All-Star Mila

“Mila asked why people were helping us, and I explained that it’s because they understand that being sick is very hard for a kid, and they want to help them through it. I told her there is a boy who got sick like you are sick and that there are people out there who will help us.” - All-Star Mila’s mom, Vanessa.

All-Star Mila, an energetic seven-year-old who loves dance class and cheerleading, didn’t understand what was happening when she started having intense pain in her stomach.

Little did she know that weeks later, she would trade the dance floor for a hospital room.

Her mom, Vanessa, knew something was wrong when Mila stopped eating and didn’t want to do anything. Mila lost 12 pounds. After countless trips to the doctor and another trip to the Emergency Room, Vanessa decided not to leave until she had an answer to what was happening to her daughter.

An ultrasound showed a large mass in Mila’s abdomen, and she was taken by ambulance to the Children’s Hospital an hour away for more tests.

Her mom told us she was hoping for the best possible news. But the news was devastating. Mila was diagnosed with Embryonal Rhabdomyosarcoma. Vanessa and Mila would spend the next 1 ½ weeks in the hospital. But it was only the beginning.

Mila underwent chemotherapy, surgery, radiation therapy, and more chemotherapy. In total, treatment lasted about 46 weeks.

Vanessa, who is a clinical laboratory scientist at a hospital, said she immediately stopped working, not being able to bear the thought of her daughter being alone in the hospital for even a moment.

She qualified for time off through the Family Medical Leave Act and then disability, which provided some income. Mila’s dad, Torey, returned to work and added hours to help pay the bills, including medical expenses.

The extra hours helped a little, but the family was also missing time together.

“It's a question of what the final bill will be and how are we going to pay for it?” Vanessa said. “When you are working, you have extra money for a short weekend vacation or to buy toys or clothes, but then suddenly you can’t do those things.”

They made the most of it when they could. When Mila had radiation treatment in another hospital further from home, Torey adjusted his hours again to work longer hours on fewer days and drove to be with the family on his days off. Between treatments, they were able to have some memorable days out together.

Vanessa said the growing medical bills were a reminder of what their lives had been before Mila’s diagnosis, and how much things had changed.

“I thought, financially, what is going to happen?” Vanessa said. “How will we pay for gas, food, and parking at the hospital? Mila was the priority, but all the time, the bills would pile up.”

Mila’s family applied for help from Pinky Swear and received a $200 gift card and letters of encouragement through the Orange Envelope Program.

“It was amazing when we received the Orange Envelope,” Vanessa said. “I told Mila there is a boy who got sick like you are sick and that there are people out there who will help us. She asked why people were helping, and I explained that it’s because they understand that being sick is very hard for a kid, and they want to help them through it.”

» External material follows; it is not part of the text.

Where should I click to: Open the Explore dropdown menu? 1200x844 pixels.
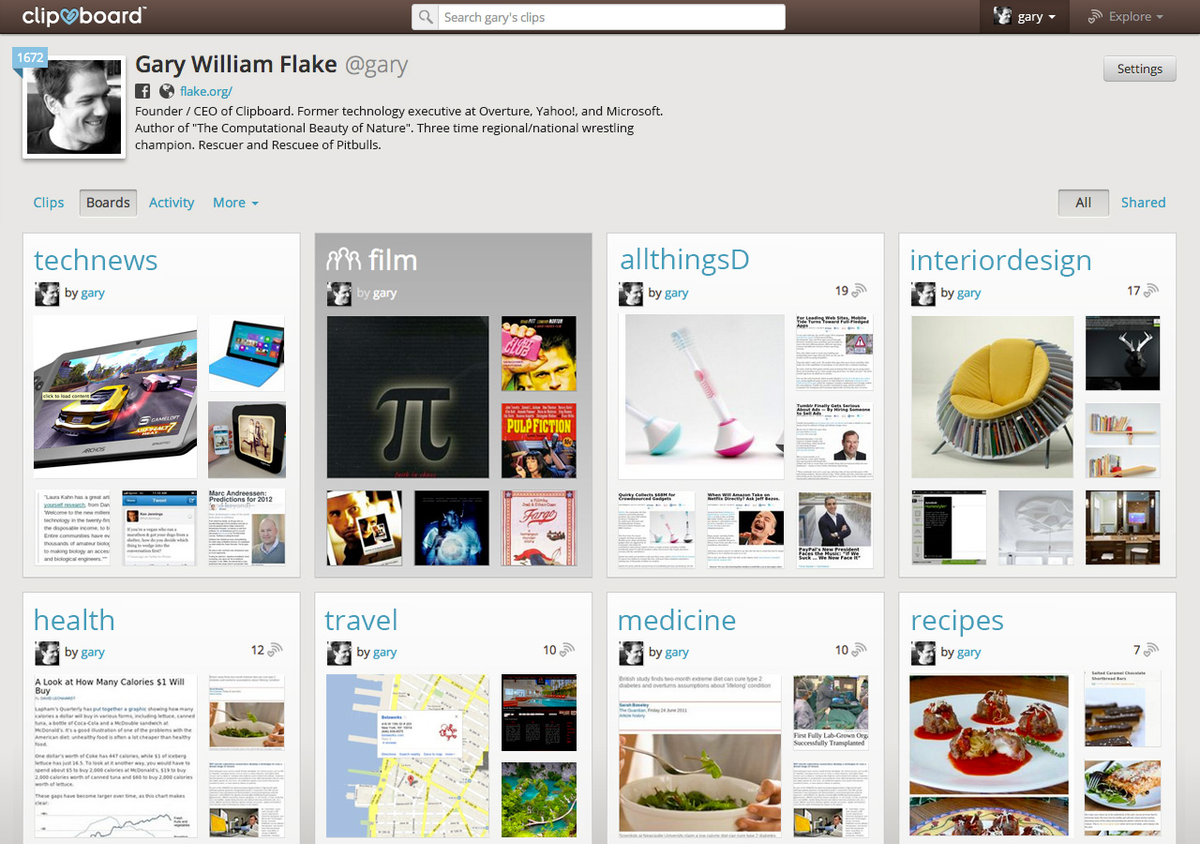(x=1126, y=16)
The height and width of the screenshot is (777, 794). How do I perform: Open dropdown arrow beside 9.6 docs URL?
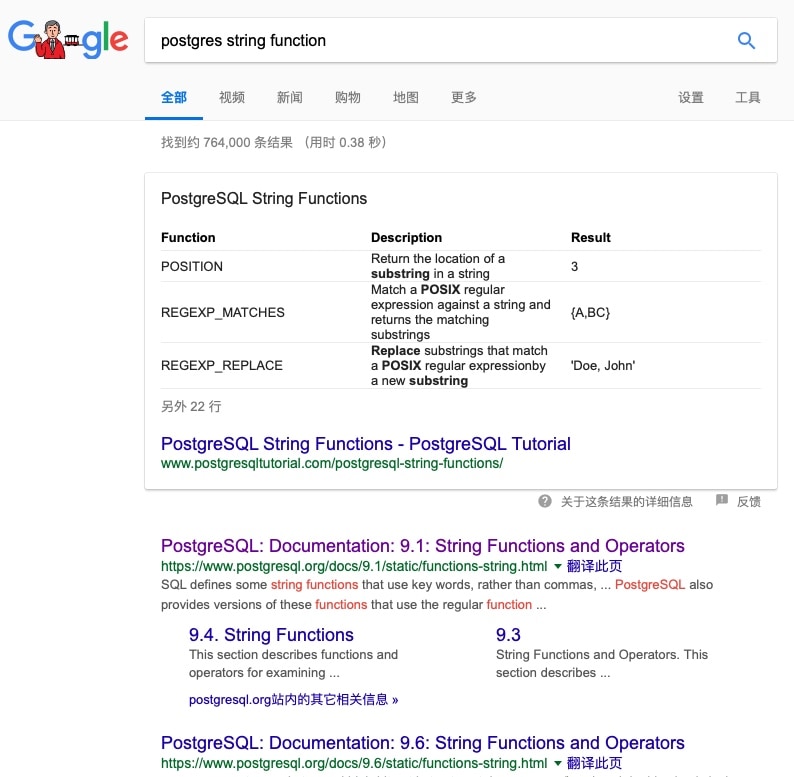click(x=558, y=763)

Vanessa said she used the gift card to pay for a tank of gas and some new clothes for Mila because she had lost so much weight.

“Her clothes were falling off her,” she said. “I got three sets of clothes and two pajamas. It was a relief. I could get her new clothes to help her feel comfortable, and that was a blessing.”

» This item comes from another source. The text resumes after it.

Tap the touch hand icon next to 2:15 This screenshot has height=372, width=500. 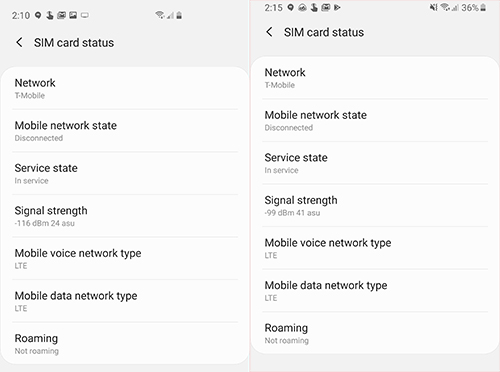(314, 7)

Until there is a cure for childhood cancer, families will always need support. Pinky Swear will be there.

“Of course, we want to make the kids smile and getting gifts and stuffies is great, but it’s also nice to know that people understand that we need financial help and want to give us the option to buy presents for Christmas or to use it for gas, clothes, groceries, whatever we need,” Vanessa said. “It’s so hard watching her go through this. I appreciate knowing that there are people out there who can empathize with us parents. The only thing we can do is be by her side as much as possible.”

The generosity of the childhood cancer community has been inspiring to Vanessa. So much so, she is hoping to be able to help others someday.

“I have always said since the beginning, I don’t need a reason why this happened, but I would love to give it a purpose, a purpose to help others,” Vanessa explained.